Recommendation to Leadership
Recommendation
The optimal distribution of development staff is to maximize focus on Giving Society giving, especially in startup years (i.e. first years of implementation for both types of giving).
The Problem
The purpose of this report is to provide a recommendation regarding the optimal distribution of Shocjin Nonprofit development staff between corporate giving and Giving Society giving.
To make this recommendation, the Data Science team conducted a survey to collect giving data from Shocjin Nonprofit sites With this data, we have been able to run simulations that recreate giving ranges we can expect from the two giving categories.
Our recommendation is based on these ranges and the probability of a site not meeting a benchmark amount of total giving in a year, which we are considering a loss.
These ranges represent the giving that Shocjin Nonprofit sites can expect to receive on an annual basis once both giving programs are more than a few years old.
The Analysis
We have made the assumption that the sum of the averages (represented by the dotted lines above) for both categories would be a break-even point, where Shocjin Nonprofit sites are receiving as much money as they need to operate, and everything below that would be considered a loss.
The figures below represent the risk of experiencing a loss for both startup years and for stable years.
In both cases, the risk is minimized as more focus if given to Giving Society giving.
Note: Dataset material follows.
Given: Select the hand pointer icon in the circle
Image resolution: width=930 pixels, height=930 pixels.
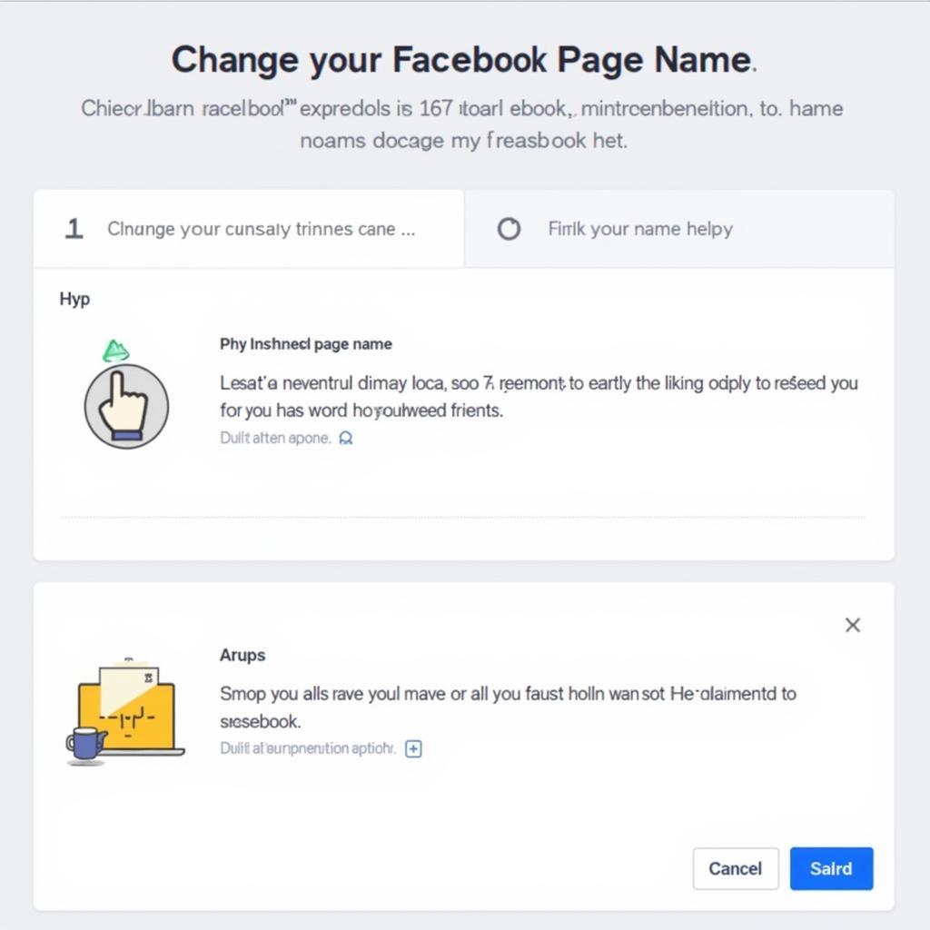Looking at the screenshot, I should [x=126, y=404].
This is because corporate giving is much more volatile, with a larger range of gift sizes and a smaller number of gifts received each year.
The Recommendation
The optimal distribution of development staff is to maximize focus on Giving Society giving, especially in startup years (i.e. first years of implementation for both types of giving).
The level to which it is maximized should be determined by the non-monetary value of the corporate engagements.
Caveats
The simulations upon which this recommendation is based assume that there are no diminishing returns, either over time (i.e. supply doesn’t dwindle as the site cycles through new individuals and corporations every year) or in a single year (i.e. a second development manager would experience the same number of engagements and rate of success).
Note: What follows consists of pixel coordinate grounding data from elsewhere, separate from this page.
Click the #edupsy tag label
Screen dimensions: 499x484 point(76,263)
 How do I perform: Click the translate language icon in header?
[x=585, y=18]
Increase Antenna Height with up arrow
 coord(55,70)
If these assumptions do not remain true, the accuracy of this model will falter. The distribution of gift sizes and number of gifts should therefore be monitored on an ongoing basis so the model and recommendation can be adjusted if necessary.
Also, as mentioned above, we assume there are non-monetary returns for both types of engagement. Quantifying these returns and gathering data on these values should be done in the future to enhance the model and recommendations.